Notaris sebagai pejabat publik produk akhirnya yaitu akta otentik, yang terikat dalam
ketentuan hukum perdata terutama dalam hukum pembuktian. Akta tidak memenuhi syarat
sebagai Keputusan Tata Usaha Negara yang bersifat konkret, individual dan final. Serta tidak
menimbulkan akibat hukum perdata bagi seseorang atau badan hukum perdata, karena akta
merupakan formulasi keinginan atau kehendak (wilsvorming) para pihak yang dituangkan dalam
91
Habid Adjie I, Op.Cit., h. 36
akta Notaris yang dibuat dihadapan atau oleh Notaris. Sengketa dalam bidang perdata diperiksa
di pengadilan umum (negeri).
Pejabat publik dalam bidang pemerintahan produknya yaitu Surat Keputusan atau
Ketetapan yang terikat dalam ketentuan Hukum Administrasi Negara yang memenuhi syarat
sebagai penetapan tertulis yang bersifat, individual, dan final, yang menimbulkan akibat hukum
bagi seseorang atau badan hukum perdata, dan Sengketa dalam Hukum Administrasi diperiksa di
Pengadilan Tata Usaha Negara. Dengan demikian dapat disimpulkan bahwa Notaris sebagai
Pejabat Publik yang bukan Pejabat atau Badan Tata Usaha Negara.92
Berdasarkan uraian di atas,
maka Notaris dalam kategori sebagai Pejabat Publik yang bukan Pejabat Tata Usaha Negara.

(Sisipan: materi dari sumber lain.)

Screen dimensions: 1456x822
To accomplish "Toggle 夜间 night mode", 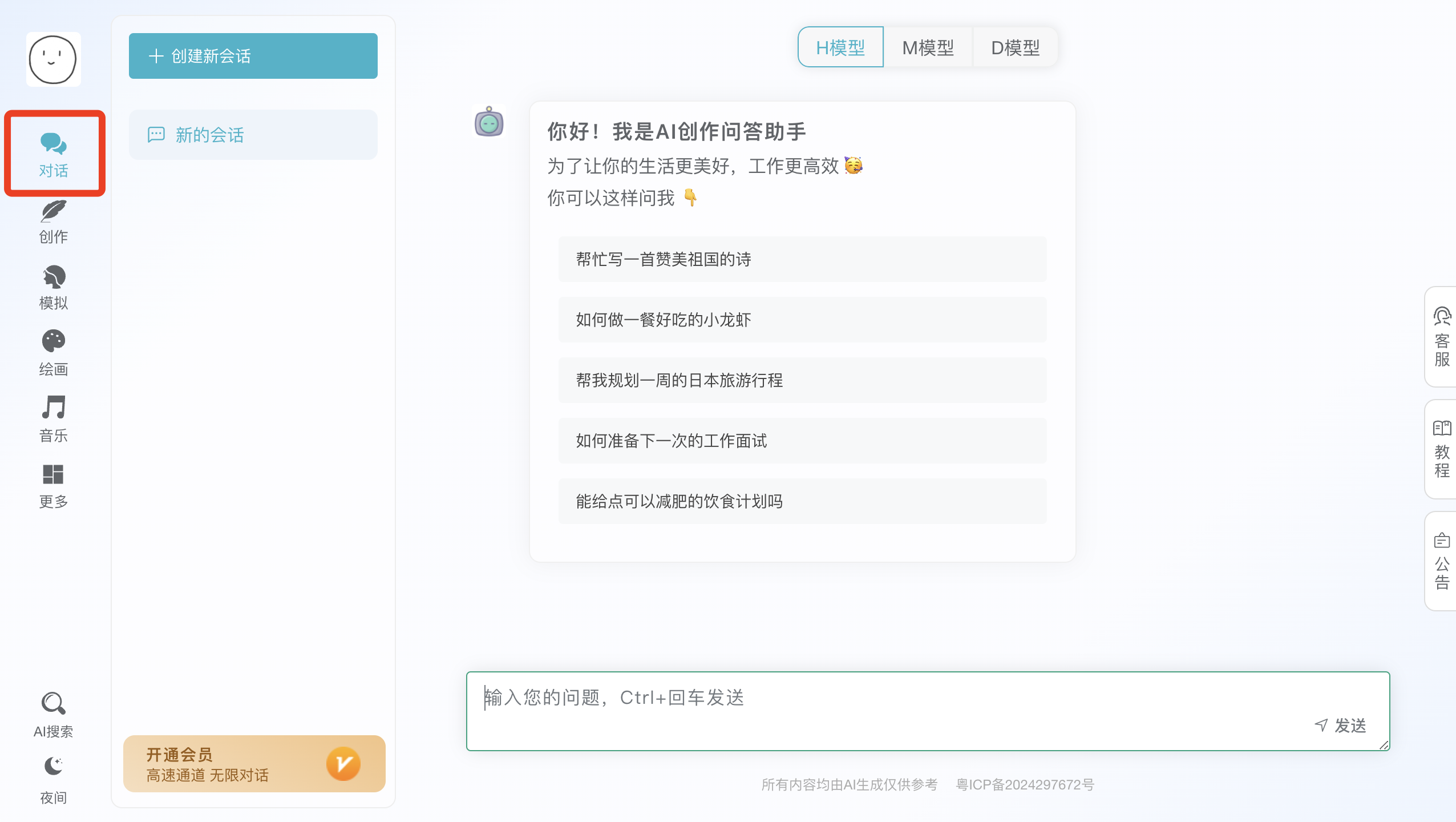I will [x=54, y=780].
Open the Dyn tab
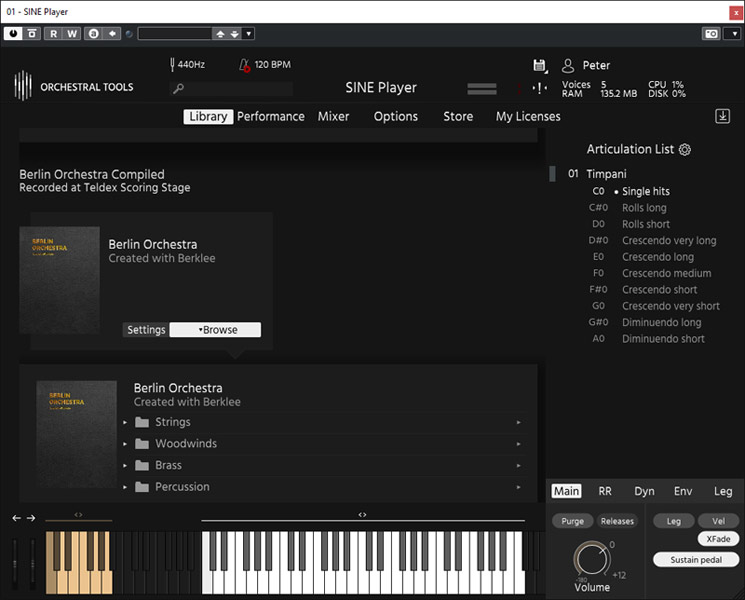Image resolution: width=745 pixels, height=600 pixels. coord(644,491)
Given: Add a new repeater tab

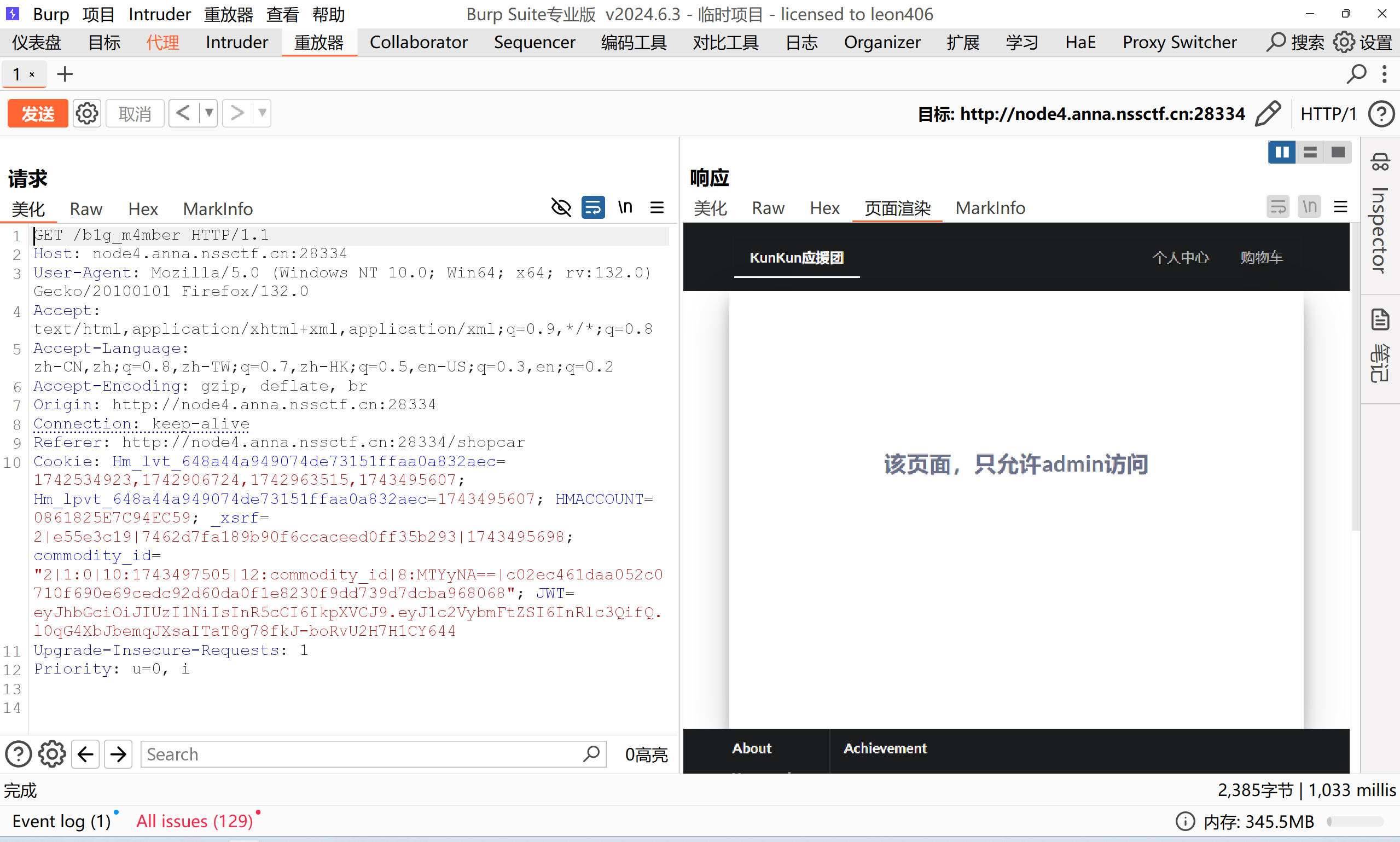Looking at the screenshot, I should 65,74.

2.3.3 Konsep Notaris Sebagai Pihak Ketiga Terpercaya (Trusted Third Parties)
Pihak ketiga terpercaya (trusted third parties) adalah sebuah organisasi atau agennya
yang menyediakan satu atau lebih layanan keamanan, dan dipercaya oleh entitas lain sehubungan
dengan kegiatan yang berhubungan dengan layanan ini keamanan. Trusted third parties
digunakan untuk menawarkan layanan nilai tambah untuk entitas yang ingin meningkatkan
kepercayaan dan kepercayaan bisnis dalam layanan yang mereka terima dan untuk memfasilitasi
komunikasi yang aman antara mitra usaha perdagangan. Trusted third parties perlu menawarkan
nilai berkaitan dengan kerahasiaan, integritas dan ketersediaan layanan dan informasi yang
terlibat dalam komunikasi antara aplikasi bisnis. Trusted third parties harus dapat beroperasi
dengan satu sama lain dan dengan entitas.
Peran Trusted third parties termasuk memberikan jaminan bahwa bisnis dan dapat
dipercaya (kegiatan pemerintah misalnya) pesan dan transaksi sedang ditransfer ke penerima
yang dimaksud, di lokasi yang benar, bahwa pesan yang diterima secara tepat waktu dan akurat,
dan bahwa untuk setiap sengketa bisnis yang mungkin timbul, terdapat metode yang tepat untuk
92
Habib Adjie I, Ibid., h. 31-32
penciptaan dan pengiriman bukti yang diperlukan untuk bukti apa yang terjadi. Layanan yang
disediakan oleh Trusted third parties mungkin termasuk yang dibutuhkan untuk manajemen
kunci, manajemen sertifikat, identifikasi dan dukungan otentikasi, layanan istimewa atribut, non-
repudiation, layanan waktu stamping, jasa notaris elektronik, dan layanan direktori. Trusted third
parties mungkin menyediakan beberapa atau semua layanan ini.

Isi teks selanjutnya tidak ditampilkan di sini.